Secondary school if-dreams-come-true, love-of-my-life, knight-in-shining-armour, never-asked-me-out Ifekunle. That Ifekunle
He's now handsome-as-sin, smooth-as-baby's-skin, cuter-than-my-dimples very delicious, savvy bad-boy Man. He asked me to dance. Surely that's a step up from before?
And... he made me lose my mind.
I, Demilade Ajayi... Me...
Omo iya Ijo. Model daughter and choirester
I let a stranger finger me in a club. In. A. Club! And there were other patrons in it o!
You should have seen the way he shielded me with his body. Heard when he begged me to cum on his hands. Then he ground against me and he came too!
Like, he was as affected as me! Or maybe that's what I want to believe sha. Because he acted someway not long after. And he didn't argue when I said we should take it slow. Though the way he kissed me when I dropped him off at his hotel! I almost forgot everything and begged him to... you know?!
Gosh!
It's a good thing I said we should take it slow. At least I've drawn a line. I might have acted shamelessly at first but I've redeemed myself.
But God!
Who would have known Ifekunle Awonla could get sexier than he already was? Liiike! Dude has grown into all that handsomeness. His eyes are dreamy, smile bewitching.

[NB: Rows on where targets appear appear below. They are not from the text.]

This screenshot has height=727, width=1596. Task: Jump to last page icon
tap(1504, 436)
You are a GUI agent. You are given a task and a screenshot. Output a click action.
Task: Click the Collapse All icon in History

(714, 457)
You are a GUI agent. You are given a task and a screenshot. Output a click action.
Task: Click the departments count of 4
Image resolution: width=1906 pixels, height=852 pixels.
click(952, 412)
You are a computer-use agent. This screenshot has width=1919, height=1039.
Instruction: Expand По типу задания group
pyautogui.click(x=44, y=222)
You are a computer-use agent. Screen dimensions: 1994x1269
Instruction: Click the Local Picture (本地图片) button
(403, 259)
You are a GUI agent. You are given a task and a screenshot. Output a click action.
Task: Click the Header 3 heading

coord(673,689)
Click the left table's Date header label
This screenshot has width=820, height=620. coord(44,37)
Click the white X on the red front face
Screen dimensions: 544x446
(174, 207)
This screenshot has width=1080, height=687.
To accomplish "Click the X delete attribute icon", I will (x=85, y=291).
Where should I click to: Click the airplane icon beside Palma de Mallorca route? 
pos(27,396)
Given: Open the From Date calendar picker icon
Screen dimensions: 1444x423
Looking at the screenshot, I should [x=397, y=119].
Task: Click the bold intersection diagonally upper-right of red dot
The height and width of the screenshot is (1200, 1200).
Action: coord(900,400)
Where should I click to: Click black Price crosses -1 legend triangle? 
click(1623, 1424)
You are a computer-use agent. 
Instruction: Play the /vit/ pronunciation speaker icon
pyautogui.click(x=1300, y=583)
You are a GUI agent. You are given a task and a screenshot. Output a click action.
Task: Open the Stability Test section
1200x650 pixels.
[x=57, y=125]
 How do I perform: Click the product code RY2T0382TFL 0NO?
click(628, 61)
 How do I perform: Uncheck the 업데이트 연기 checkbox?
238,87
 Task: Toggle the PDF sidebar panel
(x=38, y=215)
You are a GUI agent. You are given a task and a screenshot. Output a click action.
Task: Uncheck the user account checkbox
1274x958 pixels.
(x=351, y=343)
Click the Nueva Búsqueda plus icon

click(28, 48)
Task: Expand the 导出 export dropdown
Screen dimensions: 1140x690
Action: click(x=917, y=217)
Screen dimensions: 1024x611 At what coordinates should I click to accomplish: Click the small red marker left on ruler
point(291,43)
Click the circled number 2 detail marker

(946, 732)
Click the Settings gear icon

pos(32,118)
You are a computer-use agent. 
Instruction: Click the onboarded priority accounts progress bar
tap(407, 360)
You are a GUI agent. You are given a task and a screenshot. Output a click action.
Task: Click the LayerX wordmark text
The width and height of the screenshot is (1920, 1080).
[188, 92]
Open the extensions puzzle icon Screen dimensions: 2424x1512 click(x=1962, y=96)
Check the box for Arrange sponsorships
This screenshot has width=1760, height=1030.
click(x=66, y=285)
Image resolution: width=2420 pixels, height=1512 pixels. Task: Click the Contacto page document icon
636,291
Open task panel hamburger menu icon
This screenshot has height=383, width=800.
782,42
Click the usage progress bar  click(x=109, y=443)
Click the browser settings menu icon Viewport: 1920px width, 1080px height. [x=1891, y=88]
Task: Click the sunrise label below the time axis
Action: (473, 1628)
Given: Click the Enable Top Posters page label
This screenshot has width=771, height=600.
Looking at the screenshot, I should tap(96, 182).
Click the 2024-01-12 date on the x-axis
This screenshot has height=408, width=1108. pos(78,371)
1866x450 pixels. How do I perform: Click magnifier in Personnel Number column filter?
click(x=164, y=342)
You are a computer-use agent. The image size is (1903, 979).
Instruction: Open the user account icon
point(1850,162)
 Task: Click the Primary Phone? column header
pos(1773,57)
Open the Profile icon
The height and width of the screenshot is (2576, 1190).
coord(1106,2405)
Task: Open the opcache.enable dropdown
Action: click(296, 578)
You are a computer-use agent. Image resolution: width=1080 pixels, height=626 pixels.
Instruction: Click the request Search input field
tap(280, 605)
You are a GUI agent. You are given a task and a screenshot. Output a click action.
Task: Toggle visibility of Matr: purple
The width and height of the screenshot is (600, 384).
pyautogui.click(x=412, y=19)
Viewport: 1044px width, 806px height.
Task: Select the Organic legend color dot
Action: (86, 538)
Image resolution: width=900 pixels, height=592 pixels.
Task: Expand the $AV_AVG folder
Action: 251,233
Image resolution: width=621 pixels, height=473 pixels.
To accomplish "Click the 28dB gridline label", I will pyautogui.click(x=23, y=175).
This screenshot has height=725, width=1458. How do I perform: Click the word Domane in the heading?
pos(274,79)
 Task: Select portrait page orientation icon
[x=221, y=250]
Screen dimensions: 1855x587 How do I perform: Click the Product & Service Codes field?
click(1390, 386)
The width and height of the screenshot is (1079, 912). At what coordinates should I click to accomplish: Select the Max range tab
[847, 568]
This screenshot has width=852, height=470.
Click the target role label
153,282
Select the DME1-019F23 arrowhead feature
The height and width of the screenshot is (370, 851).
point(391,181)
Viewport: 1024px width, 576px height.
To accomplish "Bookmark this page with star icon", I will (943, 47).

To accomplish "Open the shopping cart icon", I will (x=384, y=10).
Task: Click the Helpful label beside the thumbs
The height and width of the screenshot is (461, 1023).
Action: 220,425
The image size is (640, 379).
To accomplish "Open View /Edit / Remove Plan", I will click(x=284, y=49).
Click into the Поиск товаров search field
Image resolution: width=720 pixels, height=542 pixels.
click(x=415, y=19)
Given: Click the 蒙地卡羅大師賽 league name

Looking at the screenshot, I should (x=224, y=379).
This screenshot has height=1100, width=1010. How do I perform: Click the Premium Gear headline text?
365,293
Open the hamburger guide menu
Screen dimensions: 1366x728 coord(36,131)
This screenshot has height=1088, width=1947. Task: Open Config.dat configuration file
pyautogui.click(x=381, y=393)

I almost can't believe it still. Ifekunle Awonla.
In the flesh! Wow!
Maybe dreams could still come true? Can I have a second shot at love? Would he maybe want kids? Marriage?
Sigh
I'm already getting ahead of myself. Painting elephants in unknown skies enh, Demilade? Lol.
Anyway, Dear Diary,
I met the love of my life again after 12 years and I think he's all I've ever dreamed. Wish me luck!
xoxo
The flicker of hope flared to life as Awo Nla recalled the pact of his ancestors with the gods they had served. The gods in whose service he was chief priest.
He latched on to it like a baby sighting a nipple for the first time in two days. Shelved the immediacy of his loss to don his cap as representative of the gods. Custodian of oaths and promises.
"Nothing has changed, Omo Awonla. Nothing at all”
Ifekunle’s head shook in vigorous disagreement.
Eventually he found his voice. Lifted his head to look his Uncle in the eyes.
“How would I live, Uncle? Do I get a new identity? Another job?”
Awo Nla’s lips curved upward in a tight quasi-smile.
The sudden invasion of joy overwhelmed him. Threatened to shred the thin facade of control he wore.